Tests codecov PyPI version Python versions License: BSD-3-Clause

A toolkit for developing and analyzing real-time and pseudo-real-time EEG phase estimation.

EEGPhasePy includes implementations of various EEG phase estimation algorithms — including Educated Temporal Prediction (ETP) and PHASTIMATE (autoregressive) — alongside offline analysis helpers for evaluating phase estimation experiments. For background on EEG phase estimation and its applications, see Zrenner & Ziemann (2024). More phase estimators will continue to be added in the future.

Features

  • ETP — Educated Temporal Prediction (Shirinpour et al., 2020): uses average interpeak-interval to determine time to next target phase. Similar accuracy to AR with the added benefit of working well with amplifiers that have low packet send rates.
  • PHASTIMATE — Autoregressive phase estimator (Zrenner et al., 2020): uses an AR model to compensate for filter edge effects and extracts instantaneous phase via the Hilbert transform. Estimates ongoing phase rather than predicting.
  • Parameter optimization — Bayesian and genetic optimization (via bayesian-optimization and PyGAD) over AR order and window edge for PHASTIMATE. Improve accuracy of the AR model on a participant-by-participant basis.
  • Visualization — Polar phase histograms and average ± std pre/post-trigger waveforms via matplotlib.
  • Supports Python 3.9–3.13.

Documentation

Full documentation including API reference, usage guides, and examples is available at eegphasepy.readthedocs.io.

Table of contents

Section Pages
Guide What is EEG phase estimation? · Real-time phase estimation
Models ETP-based phase estimation · Autoregressive phase estimation
Optimizing Bayesian optimization of PHASTIMATE · Genetic optimization of PHASTIMATE
Analysis Waveform plots · Polar histograms · Phase estimation statistics
Examples Gallery
Reference API reference

Installation

pip install eegphasepy

Quick start

Setting up a model

Select the model you plan to run phase estimation with. Below we use ETP; see the models documentation for all available estimators.

import numpy as np
import scipy.signal as signal
from EEGPhasePy.estimators import ETP

fs = 2000
window_len = 2 * fs        # 2 s rolling buffer
packet_size = int(0.06 * fs)  # samples per amplifier packet (~60 ms)

rt_filter = signal.firwin(120, [8, 12], fs=fs, pass_zero=False)
gt_filter = signal.firwin(300, [8, 12], fs=fs, pass_zero=False)

etp = ETP(rt_filter, gt_filter, fs)
etp.fit(training_signal, min_ipi=int(fs * 1/12))

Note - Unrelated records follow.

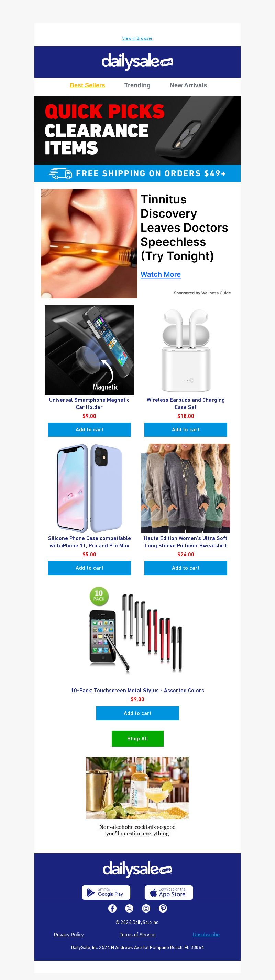The width and height of the screenshot is (275, 980).
Task: Open the X (Twitter) social icon
Action: click(129, 908)
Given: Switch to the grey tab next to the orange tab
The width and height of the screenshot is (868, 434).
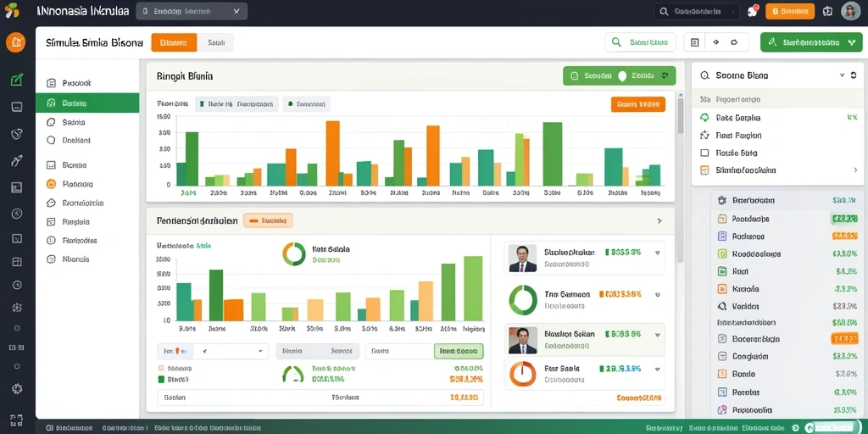Looking at the screenshot, I should [x=215, y=42].
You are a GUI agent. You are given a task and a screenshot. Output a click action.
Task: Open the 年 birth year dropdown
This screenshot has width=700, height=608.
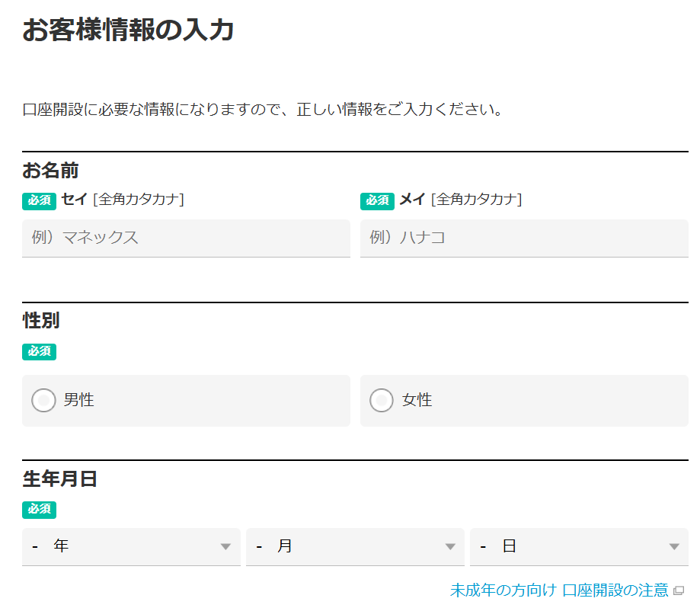(131, 546)
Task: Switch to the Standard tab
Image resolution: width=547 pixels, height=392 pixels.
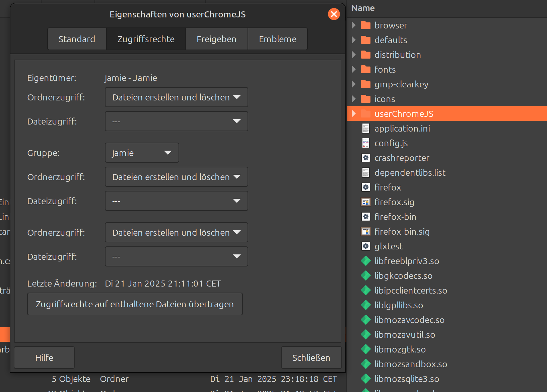Action: click(x=77, y=39)
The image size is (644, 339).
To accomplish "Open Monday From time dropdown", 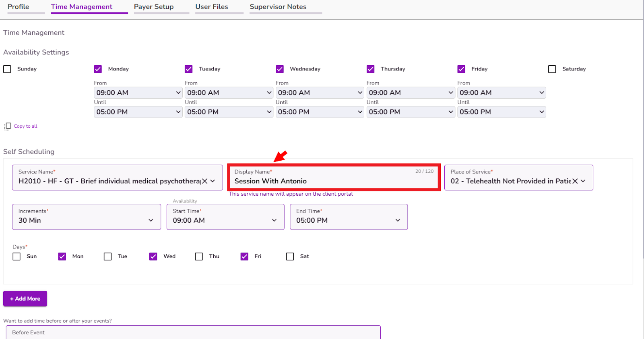I will point(138,93).
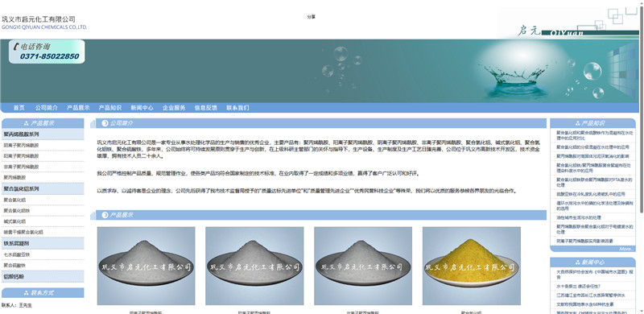Screen dimensions: 644x314
Task: Go to 联系我们 in navigation bar
Action: point(237,108)
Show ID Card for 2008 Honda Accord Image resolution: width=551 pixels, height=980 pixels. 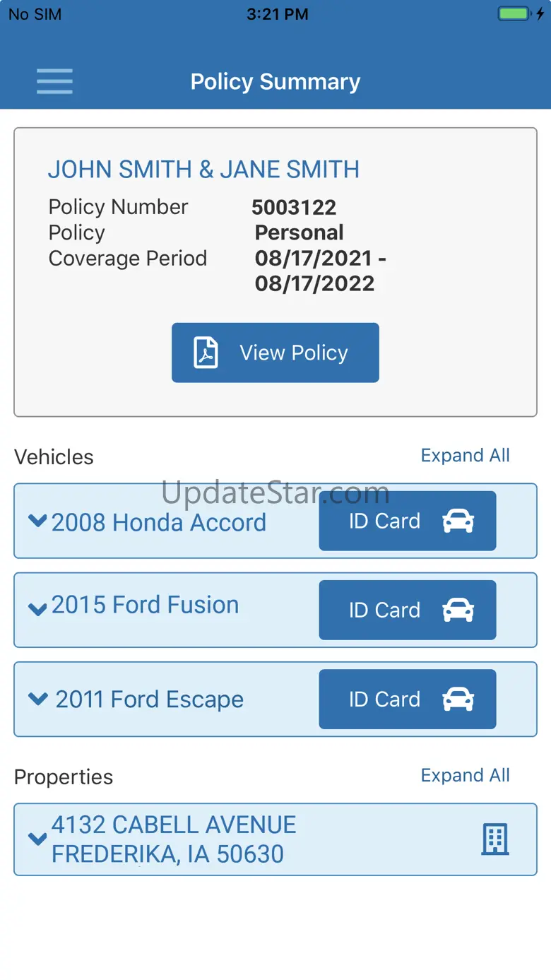pyautogui.click(x=408, y=521)
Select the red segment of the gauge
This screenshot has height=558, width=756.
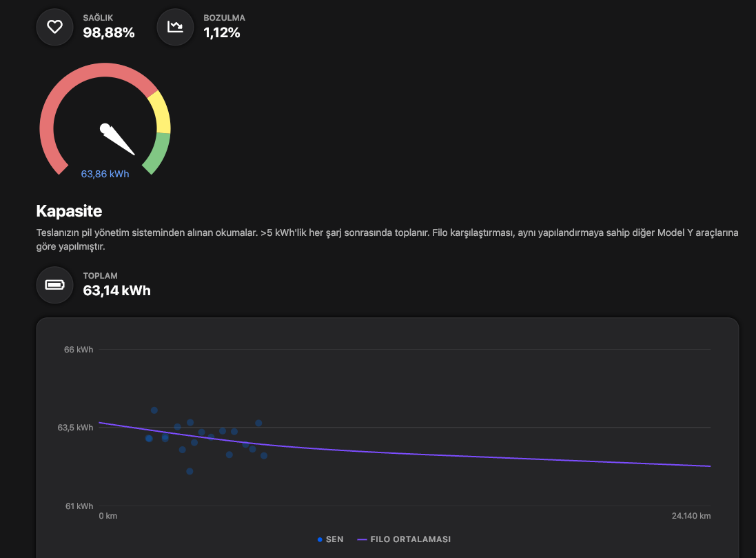(x=62, y=97)
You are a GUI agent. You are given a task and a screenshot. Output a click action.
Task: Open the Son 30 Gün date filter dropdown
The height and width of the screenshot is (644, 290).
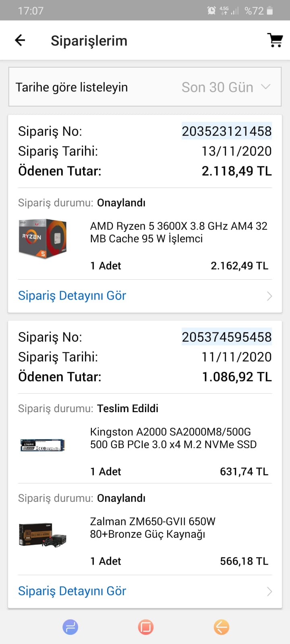tap(226, 87)
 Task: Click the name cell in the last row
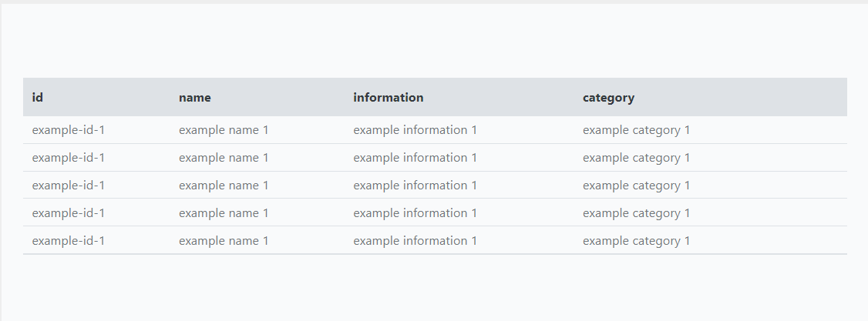click(x=224, y=241)
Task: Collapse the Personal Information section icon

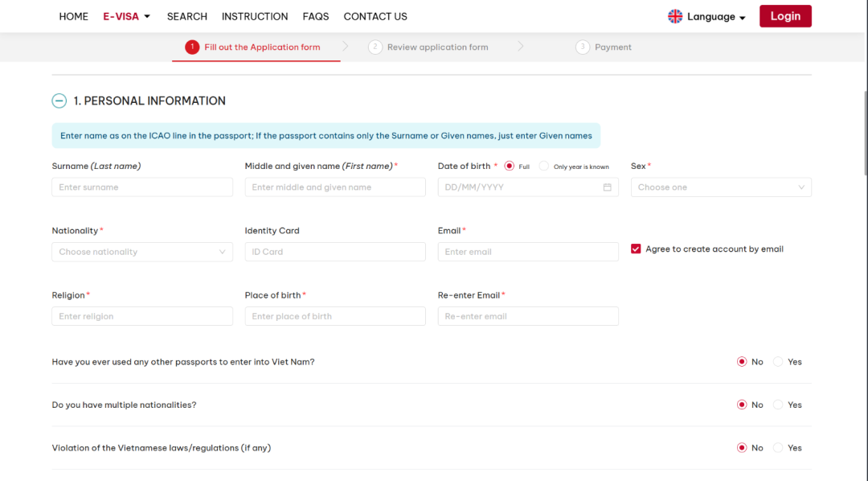Action: coord(59,101)
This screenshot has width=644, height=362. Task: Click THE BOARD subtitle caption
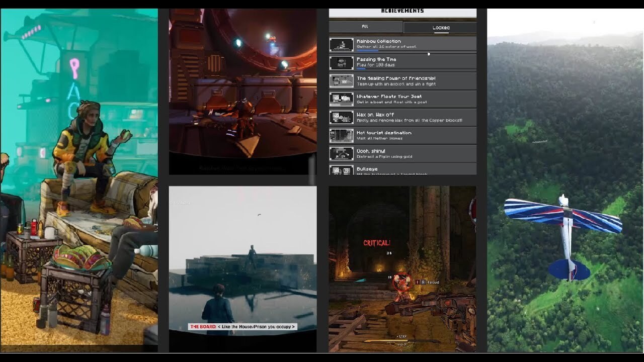pos(243,327)
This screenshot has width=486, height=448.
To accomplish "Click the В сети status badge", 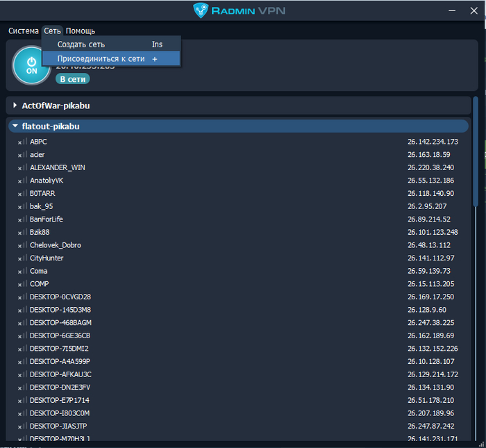I will tap(72, 79).
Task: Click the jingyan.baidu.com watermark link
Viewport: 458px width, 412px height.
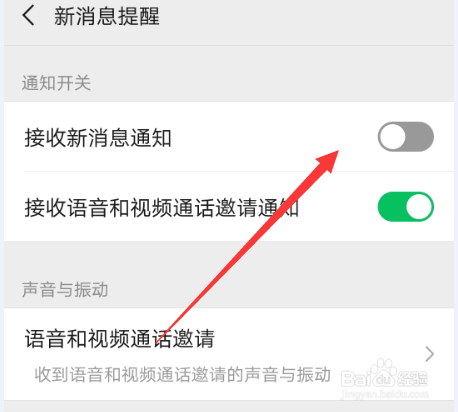Action: click(385, 394)
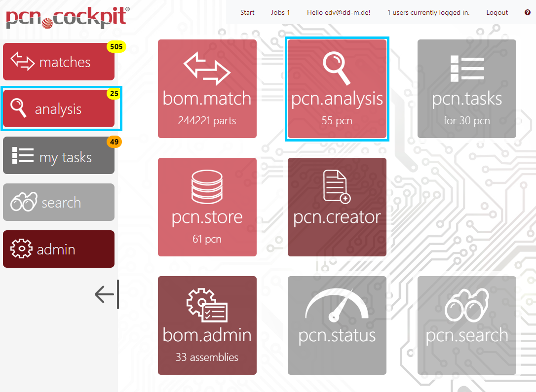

Real-time phase estimation

In a live experiment your amplifier sends packets of samples at a fixed rate. On each packet arrival you append the new samples to a rolling buffer, run ETP on that buffer, and schedule a trigger to fire at the sample offset ETP returns. predict returns the number of samples from the end of the current window at which the target phase is expected — converting that to wall-clock time (offset / fs) gives you how far in the future to schedule the stimulus.

import collections, time

buffer = collections.deque(maxlen=window_len)  # auto-drops oldest samples
triggers = []

# In a real experiment this would be a while loop reading packets from your amplifier
for packet_start in range(0, len(testing_signal) - packet_size, packet_size):
    packet = testing_signal[packet_start:packet_start + packet_size]
    buffer.extend(packet)

    if len(buffer) < window_len:
        continue  # wait until the buffer is full

    window = np.array(buffer)
    try:
        offset = etp.predict(window, target_phase=0)  # predict next peak
        trigger_time = time.time() + offset / fs      # absolute wall-clock time
        trigger_sample = packet_start + packet_size + offset
        triggers.append(trigger_sample)

        # schedule_trigger(trigger_time)  # call your hardware trigger here
    except RuntimeError:
        pass  # no peaks found in this window

Analysing the output

In raw EEG you would typically have trigger markers stored as annotations in your EEG file. EEGPhasePy just needs the sample number each trigger occurs at to analyze the outcome of your phase estimation experiment.

mean_phase = etp.mean_phase_from_triggers(testing_signal, triggers, degree=True)
std_phase  = etp.std_phase_from_triggers(testing_signal, triggers, degree=True)
accuracy   = etp.phase_accuracy_from_triggers(testing_signal, triggers, 0)

print(f"Mean phase: {mean_phase:.1f}°  |  Std: {std_phase:.1f}°  |  Accuracy: {accuracy * 100:.1f}%")

mean_phase_from_triggers and std_phase_from_triggers return the circular mean and standard deviation of the phase at each trigger (a std of 50°–70° is typical in published studies). phase_accuracy_from_triggers returns a 0–1 score where 0.5 is chance, 0 is anti-phase, and 1 is perfect locking.

Visualization

import EEGPhasePy.viz as viz

# Polar histogram of triggered phases
polar_fig = etp.polar_histogram_from_triggers(testing_signal, triggers)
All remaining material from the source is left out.